● **WHAT NEEDS TO BE DONE**
Each record is to be written out exactly as it appears.

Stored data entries
↓↓↓
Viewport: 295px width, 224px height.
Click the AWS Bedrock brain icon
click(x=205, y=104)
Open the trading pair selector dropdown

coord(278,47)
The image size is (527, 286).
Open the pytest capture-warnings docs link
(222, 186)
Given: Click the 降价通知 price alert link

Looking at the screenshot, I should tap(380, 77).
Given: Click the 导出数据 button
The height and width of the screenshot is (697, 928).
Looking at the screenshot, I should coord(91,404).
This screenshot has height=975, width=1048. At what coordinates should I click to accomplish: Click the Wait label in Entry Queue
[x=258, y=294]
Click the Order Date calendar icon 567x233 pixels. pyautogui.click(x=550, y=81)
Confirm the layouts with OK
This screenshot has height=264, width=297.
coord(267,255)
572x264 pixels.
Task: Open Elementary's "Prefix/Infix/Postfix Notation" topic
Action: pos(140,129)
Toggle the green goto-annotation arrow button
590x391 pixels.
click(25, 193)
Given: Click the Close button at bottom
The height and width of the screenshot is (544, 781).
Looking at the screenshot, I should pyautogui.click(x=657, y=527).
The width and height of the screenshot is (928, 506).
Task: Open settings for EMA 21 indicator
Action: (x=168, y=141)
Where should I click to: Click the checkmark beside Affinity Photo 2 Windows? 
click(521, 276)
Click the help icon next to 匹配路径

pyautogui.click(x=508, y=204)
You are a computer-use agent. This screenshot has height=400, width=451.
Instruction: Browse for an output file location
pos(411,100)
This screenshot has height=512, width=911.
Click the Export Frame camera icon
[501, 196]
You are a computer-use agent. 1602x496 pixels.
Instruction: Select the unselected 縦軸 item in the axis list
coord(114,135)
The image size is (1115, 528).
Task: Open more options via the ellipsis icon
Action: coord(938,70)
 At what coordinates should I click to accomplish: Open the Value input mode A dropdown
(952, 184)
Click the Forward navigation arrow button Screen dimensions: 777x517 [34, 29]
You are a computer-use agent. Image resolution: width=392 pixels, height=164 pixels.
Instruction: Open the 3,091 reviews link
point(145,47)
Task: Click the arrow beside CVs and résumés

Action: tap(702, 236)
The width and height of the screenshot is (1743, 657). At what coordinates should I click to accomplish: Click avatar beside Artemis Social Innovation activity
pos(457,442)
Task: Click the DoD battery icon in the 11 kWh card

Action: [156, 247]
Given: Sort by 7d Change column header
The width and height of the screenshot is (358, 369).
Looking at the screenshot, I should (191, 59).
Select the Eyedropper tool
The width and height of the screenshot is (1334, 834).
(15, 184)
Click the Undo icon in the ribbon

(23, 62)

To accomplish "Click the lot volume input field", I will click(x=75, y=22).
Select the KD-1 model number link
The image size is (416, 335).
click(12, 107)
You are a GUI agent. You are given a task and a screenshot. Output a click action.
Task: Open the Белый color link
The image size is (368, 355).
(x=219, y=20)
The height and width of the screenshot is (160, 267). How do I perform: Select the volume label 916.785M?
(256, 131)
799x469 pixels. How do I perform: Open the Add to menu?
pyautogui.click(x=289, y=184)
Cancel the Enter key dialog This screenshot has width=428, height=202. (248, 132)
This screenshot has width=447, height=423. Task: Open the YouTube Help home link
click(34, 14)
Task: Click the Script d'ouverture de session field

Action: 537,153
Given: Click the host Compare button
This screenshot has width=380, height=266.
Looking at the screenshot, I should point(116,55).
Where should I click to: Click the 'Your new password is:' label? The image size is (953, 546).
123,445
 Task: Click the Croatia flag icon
↑↑↑
● **RESULT FOR THIS TASK**
Viewport: 295px width, 224px height.
Click the AWS Bedrock brain icon
click(x=205, y=104)
Open the trading pair selector dropdown

coord(278,47)
The image size is (527, 286).
Open the pytest capture-warnings docs link
(222, 186)
Given: Click the 降价通知 price alert link

Looking at the screenshot, I should tap(380, 77).
Given: Click the 导出数据 button
The height and width of the screenshot is (697, 928).
Looking at the screenshot, I should coord(91,404).
This screenshot has height=975, width=1048. At what coordinates should I click to accomplish: Click the Wait label in Entry Queue
[x=258, y=294]
Click the Order Date calendar icon 567x233 pixels. pyautogui.click(x=550, y=81)
Confirm the layouts with OK
This screenshot has height=264, width=297.
coord(267,255)
572x264 pixels.
Task: Open Elementary's "Prefix/Infix/Postfix Notation" topic
Action: pos(140,129)
Toggle the green goto-annotation arrow button
590x391 pixels.
click(25, 193)
Given: Click the Close button at bottom
The height and width of the screenshot is (544, 781).
Looking at the screenshot, I should pyautogui.click(x=657, y=527).
The width and height of the screenshot is (928, 506).
Task: Open settings for EMA 21 indicator
Action: (x=168, y=141)
Where should I click to: Click the checkmark beside Affinity Photo 2 Windows? 
click(521, 276)
Click the help icon next to 匹配路径

pyautogui.click(x=508, y=204)
You are a computer-use agent. This screenshot has height=400, width=451.
Instruction: Browse for an output file location
pos(411,100)
This screenshot has height=512, width=911.
Click the Export Frame camera icon
[501, 196]
You are a computer-use agent. 1602x496 pixels.
Instruction: Select the unselected 縦軸 item in the axis list
coord(114,135)
The image size is (1115, 528).
Task: Open more options via the ellipsis icon
Action: coord(938,70)
 At what coordinates should I click to accomplish: Open the Value input mode A dropdown
(952, 184)
Click the Forward navigation arrow button Screen dimensions: 777x517 [34, 29]
You are a computer-use agent. Image resolution: width=392 pixels, height=164 pixels.
Instruction: Open the 3,091 reviews link
point(145,47)
Task: Click the arrow beside CVs and résumés

Action: tap(702, 236)
The width and height of the screenshot is (1743, 657). At what coordinates should I click to accomplish: Click avatar beside Artemis Social Innovation activity
pos(457,442)
Task: Click the DoD battery icon in the 11 kWh card

Action: [156, 247]
Given: Sort by 7d Change column header
The width and height of the screenshot is (358, 369).
Looking at the screenshot, I should (191, 59).
Select the Eyedropper tool
The width and height of the screenshot is (1334, 834).
(15, 184)
Click the Undo icon in the ribbon

(23, 62)

To accomplish "Click the lot volume input field", I will click(x=75, y=22).
Select the KD-1 model number link
The image size is (416, 335).
click(12, 107)
You are a GUI agent. You are given a task and a screenshot. Output a click action.
Task: Open the Белый color link
The image size is (368, 355).
(x=219, y=20)
The height and width of the screenshot is (160, 267). How do I perform: Select the volume label 916.785M?
(256, 131)
799x469 pixels. How do I perform: Open the Add to menu?
pyautogui.click(x=289, y=184)
Cancel the Enter key dialog This screenshot has width=428, height=202. (248, 132)
This screenshot has width=447, height=423. Task: Open the YouTube Help home link
click(34, 14)
Task: Click the Script d'ouverture de session field

Action: 537,153
Given: Click the host Compare button
This screenshot has width=380, height=266.
Looking at the screenshot, I should point(116,55).
Where should I click to: Click the 'Your new password is:' label? The image size is (953, 546).
123,445
 Task: Click the Croatia flag icon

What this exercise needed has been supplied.